They halted at Election Elm at Old Sarum, and under its branches Sir Peter said, ‘I was the last member of Parliament to come from this wonderful borough. Back in 1832 I think it was. When Sir John Russell proposed his bill outlawing the rotten boroughs, I amazed everyone by supporting it. The day for that kind of privilege had passed.’ He sighed. ‘But this old tree sent some sterling men to Parliament, none better than Father.’ He chuckled. ‘Did you hear how I got the seat?’ He told how the Proprietor had brought him here, grumbling all the while, then handed him the ballot with his name inscribed. ‘He said he feared I was one of those young radicals. I must have been forty, but he liked members to be in their seventies. Said that by then they had some sense.’

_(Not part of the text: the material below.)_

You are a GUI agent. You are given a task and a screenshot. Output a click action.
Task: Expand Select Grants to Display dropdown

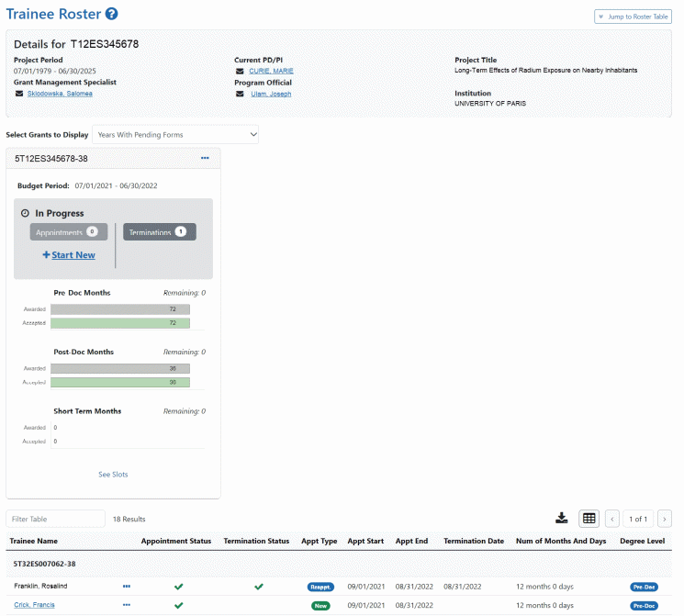(x=175, y=135)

By the time they reached Stonehenge the two old men were tired, and they decided not to try the longer ride to Oxford. ‘It was a dear place,’ Sir Peter said. ‘I collected all my ideas at Oriel. They weren’t very good, really, but they sufficed. My son feels the same way. And your grandson will, too. How old is the boy?’
‘Two.’
‘Is he bright?’
‘Average, like all of us.’
After Richard said this the brothers fell silent, and finally Peter, with tears in his eyes, asked, ‘Did you ever hear anything about David in America?’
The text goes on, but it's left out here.